Do you ever watch a pilot and have an experience of the main character that goes something like “I guess I like or empathize with them, but I don’t really care about what happens to them?” There are multitudinous factors that could possibly contribute to this, of course, but a good rule of thumb if you find this happening to you is to see if you can articulate the main character’s goal and drive. Chances are, if their quest in the pilot episode doesn’t make you want to come back next week, it’s because the relationship between their goal and their drive wasn’t strong enough to hook you.
When writing a pilot, there are a lot of working parts to consider: not the least of which is your main character’s goal. It has to be strong enough to not only carry them through the end of the pilot, but also give your series credible legs. That’s a tricky thing to pull off in 60 pages or less. On top of that, most great pilots are ones that understand the necessary symbiosis that has to exist between your main character’s goal and their drive. Let’s stop for a minute and break down a few classic examples.
In the Breaking Bad pilot, Vince Gilligan does a great job of setting up a clear goal and drive for Walter White that fuel one another in a way that gives the whole pilot that extra oomph. When we meet Walt, we think he’s at his low point — he’s 50 years old, just lost his remedial second job, which he needs to care for his darling wife and special-needs son. Then Walt finds out he’s got terminal cancer and has 2 years to live. So within the first 105 pages, Gilligan’s clearly set up Walt’s goal — make sure his family is taken care of before he dies — as well as his drive, punctuated by the ticking clock Walt gets from the doctor. He has 2 years, at best, of a public school teacher’s salary to make sure his wife and son will be ok after he dies. This, as any viewer with a basic knowledge of the post-2008 American economy knows, is mathematically impossible. So when Walt decides to go to the extreme measure of cooking meth, we are more than ready to jump on his train, because Gilligan wrote him into a clear, tight, very empathetic corner that we know there’s no way he can get out of.

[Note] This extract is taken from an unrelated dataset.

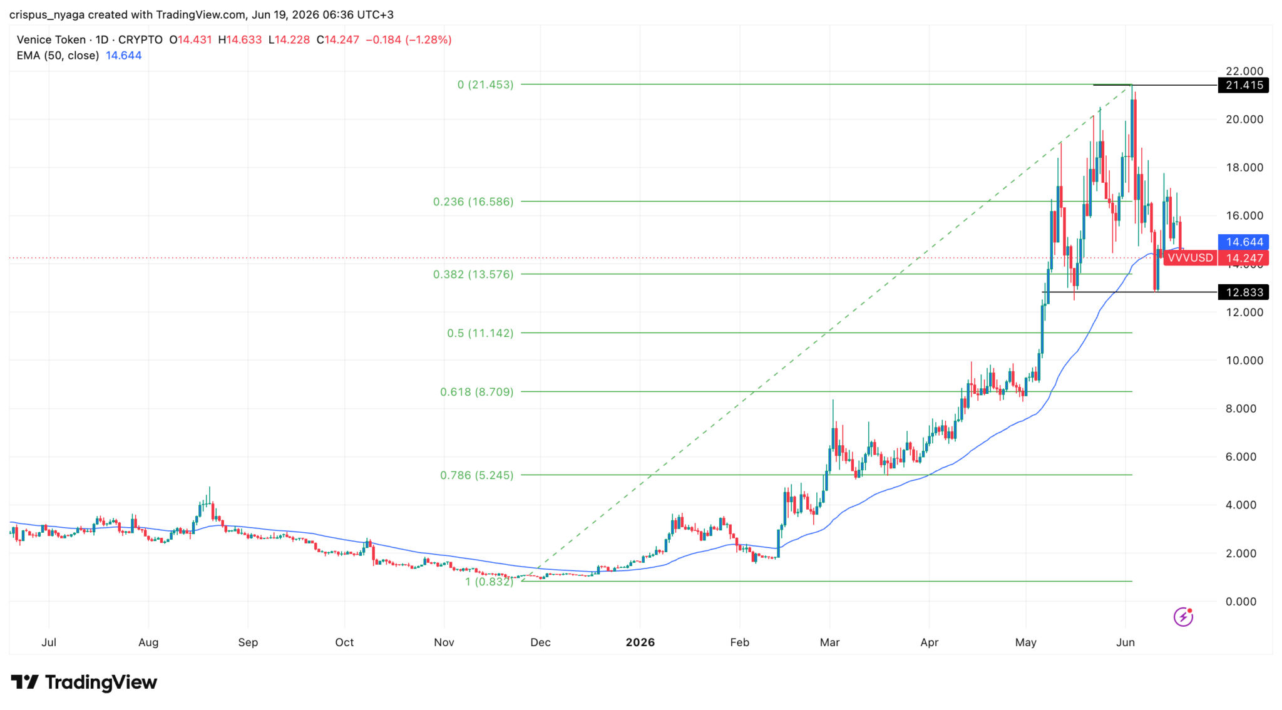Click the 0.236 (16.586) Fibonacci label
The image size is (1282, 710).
[473, 202]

In GLOW, creators Liz Flahive and Carly Mensch do an artful job of setting up Ruth’s rock-bottom life in the pilot. A painstakingly trained actress who craves the opportunity to have her craft taken seriously, like her more successful best friend Debbie, Ruth’s settled for next-best versions of every aspect of her life, right down to her relationship — which is really an affair with Debbie’s husband Mark. Gorgeous Ladies of Wrestling provides Ruth with the opportunity to do more than just sell toothpaste and a new social circle when she arguably needs one the most. So when Ruth auditions and we find out at first she didn’t make the league, damned to get back on the 10 and go back to her decidedly mediocre life, it feels devastating to the audience — even if it’s not as visceral of an impact as finding out you have 2 years to live, or finding out you’re eternally doomed.
This is Us uses heavier, more emotional storylines to establish Jack and Rebecca’s stakes: they go into the hospital expecting 3 babies and leave the delivery room with 2. With a house full of triplet goods at home and a nascent understanding of postpartum depression back in the 1970s, Jack and Rebecca are believably driven to unusual lengths to repair their broken family — hence bringing home Randall.

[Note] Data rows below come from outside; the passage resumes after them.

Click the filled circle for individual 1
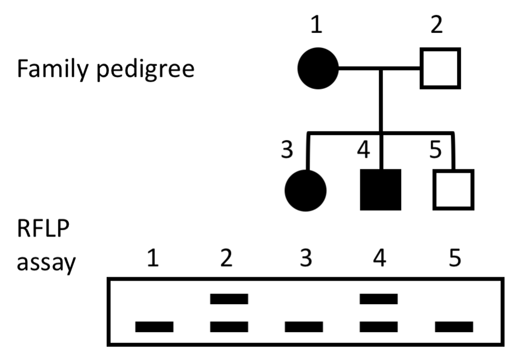coord(318,69)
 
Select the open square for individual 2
coord(440,68)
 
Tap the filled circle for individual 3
coord(305,190)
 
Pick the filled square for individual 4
coord(380,190)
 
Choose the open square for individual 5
coord(453,190)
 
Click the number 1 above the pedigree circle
coord(317,25)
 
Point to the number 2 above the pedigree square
coord(436,25)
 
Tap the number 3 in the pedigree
coord(287,150)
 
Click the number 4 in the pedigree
coord(364,150)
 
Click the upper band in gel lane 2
coord(229,299)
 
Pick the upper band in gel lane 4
coord(379,299)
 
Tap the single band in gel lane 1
coord(154,326)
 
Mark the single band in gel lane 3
coord(303,326)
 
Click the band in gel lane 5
coord(454,326)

Another thing all these pilots have in common is a good understanding of the relationship between goal and drive. Your main character’s goal should always make them actively drive the story forward, instead of moving through your pilot reacting to what’s happening to them. In Breaking Bad, for instance, Walt’s goal motivates him to blackmail Jesse into helping him cook meth and steal supplies from his school’s chemistry lab: actions that actively raise the stakes and dig Walt deeper into this exciting hole. In GLOW, Ruth is at such a low, personally and professionally, that when she finally does scratch and claw (literally) her way onto the show, she has to take the job — even if it means living in a motel with Debbie for weeks right after their emotional confrontation about Ruth and Mark’s affair.

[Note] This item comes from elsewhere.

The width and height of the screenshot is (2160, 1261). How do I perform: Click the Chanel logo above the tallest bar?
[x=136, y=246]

Are you sensing a pattern here? An easy hack to setting up a strong relationship between goal and drive for your main character is to put them between a rock and a hard place: the bigger the rock and the harder the hard place, the better. Of course, this is only the tip of the iceberg. Your main character’s goal and drive also work together in special ways to create your storyline arcs, act-outs, and set piece moments — all of which we cover in our Televisionary Writers Workshop (offered both in-person and online). But a good rule of thumb, if you’re ever reading or watching a pilot and finding it hard to attach to the main character, is look at the triangular relationship between goal, drive, and stakes. Does each feed the other? Do they help your main character drive the action, instead of moving through the pilot reacting to it? Are you putting your main character between the biggest rock and hardest hard place you could possibly think of? Remember, with over 500 scripted shows on the air every season, getting audience members to come back for episode 2 is harder than ever. But even with how flooded the market is, audiences have shown they’ll follow a character worth rooting for. And while charismatic acting, strong directing, and a great concept all factor heavily into that, where it all starts, if you really boil it down, is with a goal and drive that are symbiotic, relatable, and impossible to change the channel on.